◆ **WHAT IS BEING ASKED**:
Start at the line that contains "833x400 pixels. At" in the listing below and extract every line through the last, exactly; leave pictures out.

◆ **DATASET RECORDS**:

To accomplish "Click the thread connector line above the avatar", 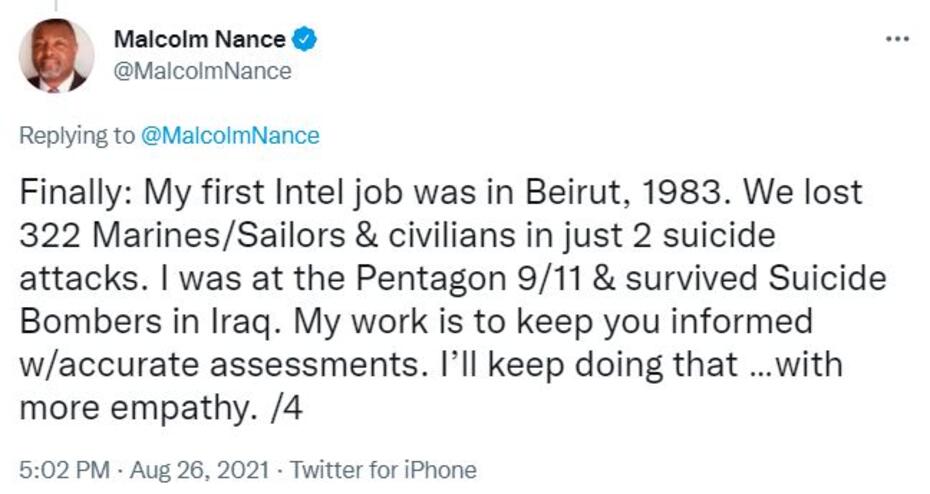I will point(56,6).
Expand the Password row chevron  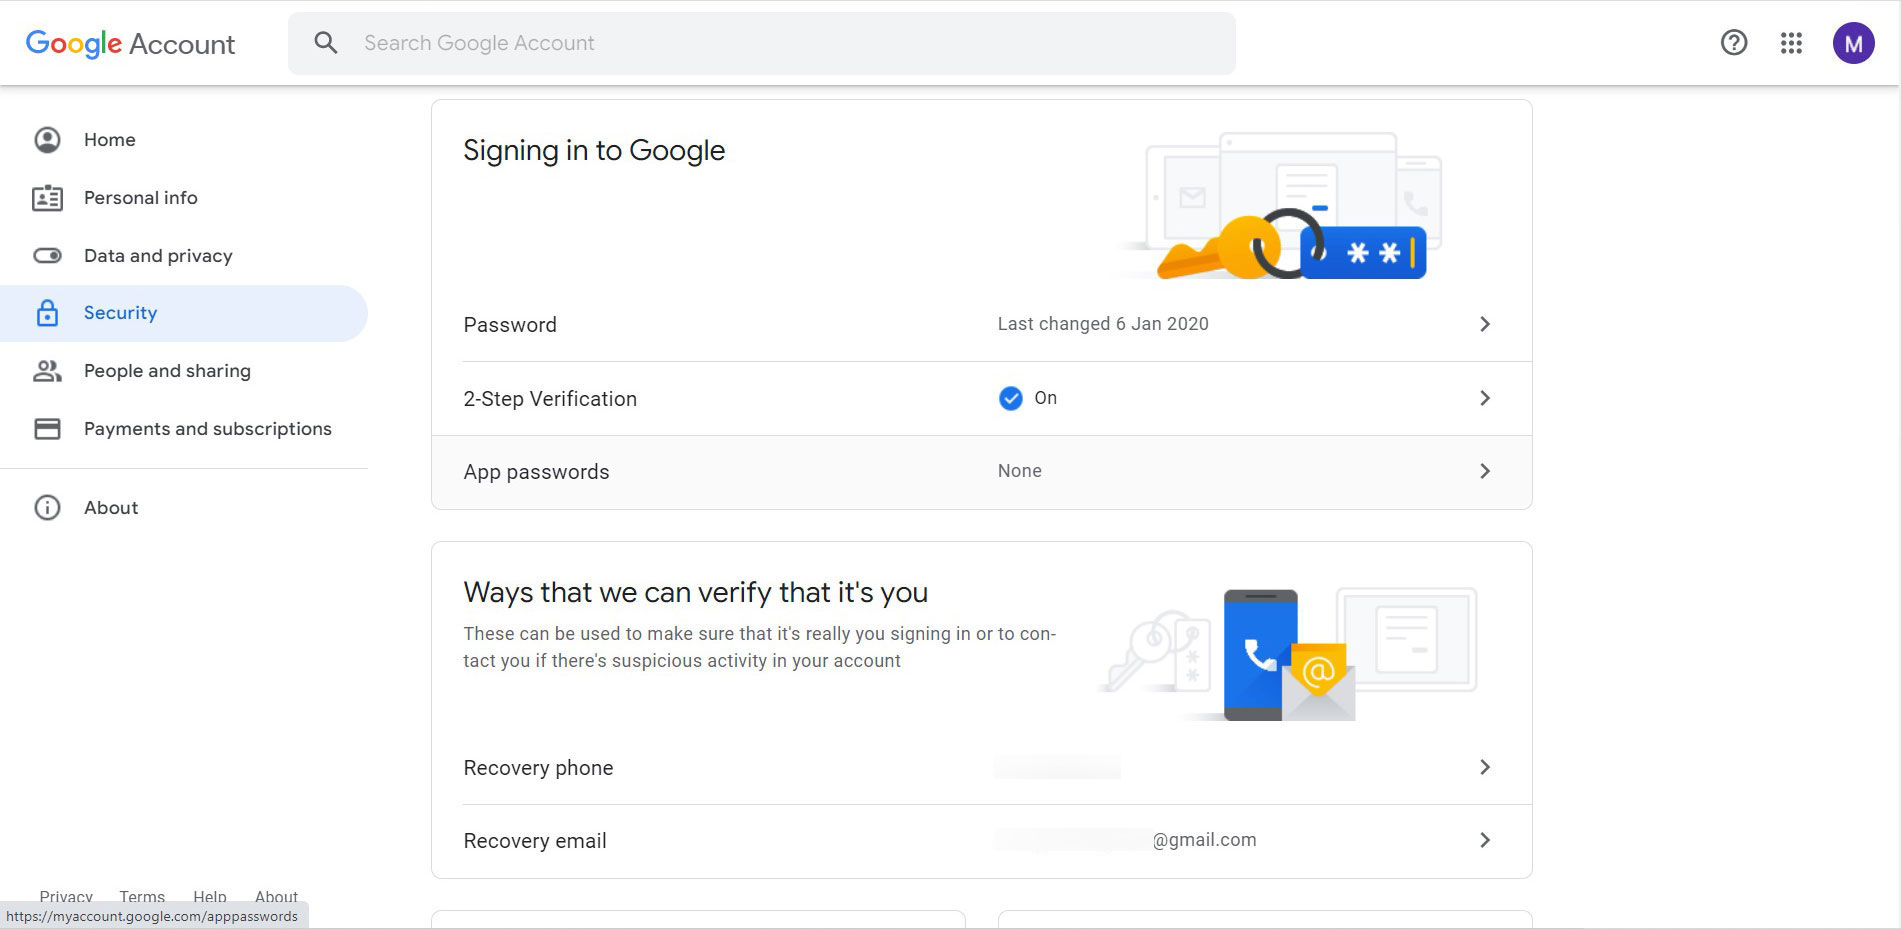1485,324
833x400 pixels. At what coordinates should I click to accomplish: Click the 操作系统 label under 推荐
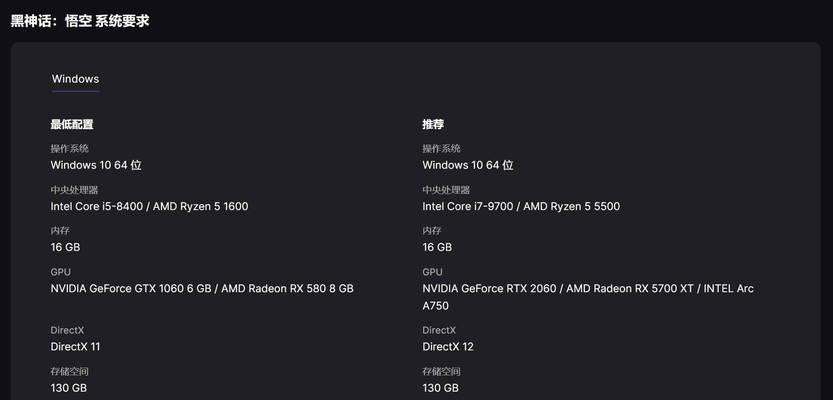point(441,149)
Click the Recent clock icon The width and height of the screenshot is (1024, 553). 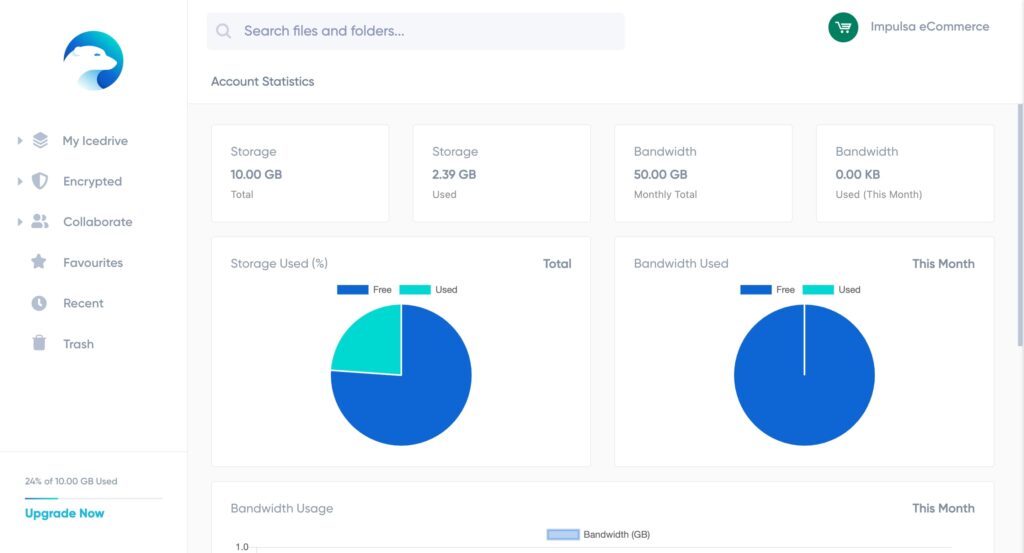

◆ **WRITTEN RESPONSE**:
833x400 pixels. At what coordinates should I click to accomplish: Click the 操作系统 label under 推荐
point(441,149)
Click the Recent clock icon The width and height of the screenshot is (1024, 553). 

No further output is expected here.